Starbucks, of course, is taking it on the chin for trademarking names of Ethiopian coffee beans “Sidaro”, “Harar” and “Yergacheffe.” The Ethiopians are out in the cold as far as the US Trademark Office is concerned. Starbucks, for its part, makes a half-convincing argument that Ethiopia should be taking another tact in this matter and instead work with Starbucks to create a “coffee certification program.”
Starbucks would probably get a better response from customers if they worked with the Ethiopians and not against them.

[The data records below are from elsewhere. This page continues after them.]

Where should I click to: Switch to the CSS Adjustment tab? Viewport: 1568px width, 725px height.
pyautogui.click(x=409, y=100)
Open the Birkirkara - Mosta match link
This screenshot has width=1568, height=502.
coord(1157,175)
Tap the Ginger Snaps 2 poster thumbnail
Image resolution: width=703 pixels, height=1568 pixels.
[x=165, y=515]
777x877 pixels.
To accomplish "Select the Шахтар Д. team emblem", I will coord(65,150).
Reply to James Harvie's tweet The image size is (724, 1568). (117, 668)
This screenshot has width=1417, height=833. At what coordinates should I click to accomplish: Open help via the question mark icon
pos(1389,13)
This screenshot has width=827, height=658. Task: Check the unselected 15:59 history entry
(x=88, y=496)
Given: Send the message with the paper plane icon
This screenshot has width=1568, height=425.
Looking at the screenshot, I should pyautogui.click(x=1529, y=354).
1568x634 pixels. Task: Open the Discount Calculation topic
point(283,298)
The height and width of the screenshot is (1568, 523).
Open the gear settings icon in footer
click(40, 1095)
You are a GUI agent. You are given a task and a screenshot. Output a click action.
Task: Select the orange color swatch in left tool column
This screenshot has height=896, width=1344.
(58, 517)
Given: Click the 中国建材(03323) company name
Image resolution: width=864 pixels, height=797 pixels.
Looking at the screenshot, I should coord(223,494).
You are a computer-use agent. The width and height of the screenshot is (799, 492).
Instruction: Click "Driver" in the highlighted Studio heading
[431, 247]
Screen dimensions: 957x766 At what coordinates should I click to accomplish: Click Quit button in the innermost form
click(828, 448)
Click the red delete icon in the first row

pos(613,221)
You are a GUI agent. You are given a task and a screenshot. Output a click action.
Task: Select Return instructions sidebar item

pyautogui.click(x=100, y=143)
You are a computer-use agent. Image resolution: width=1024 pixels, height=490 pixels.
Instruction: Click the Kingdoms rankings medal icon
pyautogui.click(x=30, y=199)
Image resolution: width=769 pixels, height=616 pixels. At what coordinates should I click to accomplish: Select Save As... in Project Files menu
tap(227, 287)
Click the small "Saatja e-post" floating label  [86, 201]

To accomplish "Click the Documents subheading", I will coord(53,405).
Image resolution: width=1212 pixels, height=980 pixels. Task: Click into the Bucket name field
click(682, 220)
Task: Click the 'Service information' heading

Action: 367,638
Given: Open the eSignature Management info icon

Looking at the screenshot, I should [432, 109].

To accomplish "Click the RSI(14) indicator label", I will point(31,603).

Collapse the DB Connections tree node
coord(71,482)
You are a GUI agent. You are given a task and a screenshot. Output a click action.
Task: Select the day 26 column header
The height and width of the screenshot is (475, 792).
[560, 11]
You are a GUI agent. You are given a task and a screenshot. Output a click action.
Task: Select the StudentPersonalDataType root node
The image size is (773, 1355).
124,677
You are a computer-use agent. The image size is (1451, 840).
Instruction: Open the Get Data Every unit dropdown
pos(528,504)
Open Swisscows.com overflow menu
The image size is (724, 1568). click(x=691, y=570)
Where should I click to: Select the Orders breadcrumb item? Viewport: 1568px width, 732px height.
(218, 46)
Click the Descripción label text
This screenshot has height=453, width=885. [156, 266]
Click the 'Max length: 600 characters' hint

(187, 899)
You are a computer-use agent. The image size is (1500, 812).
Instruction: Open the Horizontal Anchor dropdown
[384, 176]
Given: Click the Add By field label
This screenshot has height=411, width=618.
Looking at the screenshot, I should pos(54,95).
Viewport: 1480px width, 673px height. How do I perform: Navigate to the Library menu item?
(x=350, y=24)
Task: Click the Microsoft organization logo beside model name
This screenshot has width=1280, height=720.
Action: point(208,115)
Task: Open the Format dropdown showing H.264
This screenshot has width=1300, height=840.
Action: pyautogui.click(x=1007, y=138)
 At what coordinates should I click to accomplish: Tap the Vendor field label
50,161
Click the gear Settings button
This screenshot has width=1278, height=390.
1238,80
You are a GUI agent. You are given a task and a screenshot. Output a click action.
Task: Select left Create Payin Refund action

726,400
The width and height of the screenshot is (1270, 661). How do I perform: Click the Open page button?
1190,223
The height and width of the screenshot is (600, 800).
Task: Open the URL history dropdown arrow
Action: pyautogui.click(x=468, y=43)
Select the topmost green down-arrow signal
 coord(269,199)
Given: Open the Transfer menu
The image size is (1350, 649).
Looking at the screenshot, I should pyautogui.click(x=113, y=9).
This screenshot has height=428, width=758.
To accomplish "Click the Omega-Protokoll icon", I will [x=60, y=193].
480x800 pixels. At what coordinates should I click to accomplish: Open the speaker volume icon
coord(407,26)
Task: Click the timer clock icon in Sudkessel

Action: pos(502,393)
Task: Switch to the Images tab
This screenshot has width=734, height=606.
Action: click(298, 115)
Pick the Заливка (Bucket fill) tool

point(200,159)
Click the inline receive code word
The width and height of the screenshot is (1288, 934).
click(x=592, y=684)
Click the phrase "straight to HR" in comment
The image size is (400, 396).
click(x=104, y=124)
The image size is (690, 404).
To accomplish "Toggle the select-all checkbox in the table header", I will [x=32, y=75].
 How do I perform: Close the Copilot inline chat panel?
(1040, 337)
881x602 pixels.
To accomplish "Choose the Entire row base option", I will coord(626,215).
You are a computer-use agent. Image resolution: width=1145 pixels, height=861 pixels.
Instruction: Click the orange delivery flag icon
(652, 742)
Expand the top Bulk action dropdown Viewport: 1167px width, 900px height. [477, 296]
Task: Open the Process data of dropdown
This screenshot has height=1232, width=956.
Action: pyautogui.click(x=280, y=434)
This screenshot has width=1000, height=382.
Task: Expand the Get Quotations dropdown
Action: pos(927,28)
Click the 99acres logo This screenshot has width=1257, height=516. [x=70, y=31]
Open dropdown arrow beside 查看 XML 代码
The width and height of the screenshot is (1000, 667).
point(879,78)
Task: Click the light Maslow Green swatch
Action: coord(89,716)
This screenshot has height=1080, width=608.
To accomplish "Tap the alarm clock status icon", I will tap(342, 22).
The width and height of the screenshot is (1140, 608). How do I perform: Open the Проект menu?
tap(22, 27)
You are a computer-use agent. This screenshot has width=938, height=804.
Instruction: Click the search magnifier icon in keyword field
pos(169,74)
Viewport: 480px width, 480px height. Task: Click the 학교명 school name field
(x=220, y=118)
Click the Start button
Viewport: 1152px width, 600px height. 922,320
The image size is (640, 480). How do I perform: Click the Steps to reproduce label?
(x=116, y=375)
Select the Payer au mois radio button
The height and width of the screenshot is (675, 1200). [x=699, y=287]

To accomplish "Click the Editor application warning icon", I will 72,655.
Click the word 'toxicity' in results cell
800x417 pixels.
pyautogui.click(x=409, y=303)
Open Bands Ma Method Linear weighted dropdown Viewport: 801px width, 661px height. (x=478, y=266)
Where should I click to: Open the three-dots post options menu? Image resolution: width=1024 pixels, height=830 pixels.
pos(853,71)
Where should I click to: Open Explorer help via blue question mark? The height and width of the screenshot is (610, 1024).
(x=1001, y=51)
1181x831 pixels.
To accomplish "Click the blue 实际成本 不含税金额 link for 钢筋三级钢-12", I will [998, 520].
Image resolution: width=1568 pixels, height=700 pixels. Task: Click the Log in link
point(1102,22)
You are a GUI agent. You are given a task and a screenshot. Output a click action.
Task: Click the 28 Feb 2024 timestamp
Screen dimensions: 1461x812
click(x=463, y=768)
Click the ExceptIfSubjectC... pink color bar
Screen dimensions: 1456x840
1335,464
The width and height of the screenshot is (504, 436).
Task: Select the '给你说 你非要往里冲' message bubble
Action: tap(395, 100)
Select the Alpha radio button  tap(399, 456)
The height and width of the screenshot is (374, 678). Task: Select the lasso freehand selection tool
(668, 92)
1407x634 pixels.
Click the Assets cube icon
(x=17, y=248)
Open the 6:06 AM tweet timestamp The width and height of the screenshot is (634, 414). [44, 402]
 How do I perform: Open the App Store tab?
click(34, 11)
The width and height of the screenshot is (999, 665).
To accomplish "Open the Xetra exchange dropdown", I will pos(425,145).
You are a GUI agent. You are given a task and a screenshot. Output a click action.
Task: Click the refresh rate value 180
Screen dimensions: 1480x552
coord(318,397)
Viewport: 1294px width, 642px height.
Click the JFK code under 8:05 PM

And it must also be said that the complexities of US Trademark Law is also partly at fault in this instance.
Starbucks currently does not have a franchise in Ethiopia, so a local woman, who was first turned down by the company, has started a pretender called Kaldi’s, much to the irritation of the Seattle original.
Zuckerman also mentions the trademark case around the word “tumeric”, where Indian scientists had to produce ancient Sanskrit texts to overturn a U.S. patent on the word as it applied to medicine. Turns out Indians had been using it to treat wounds for centuries.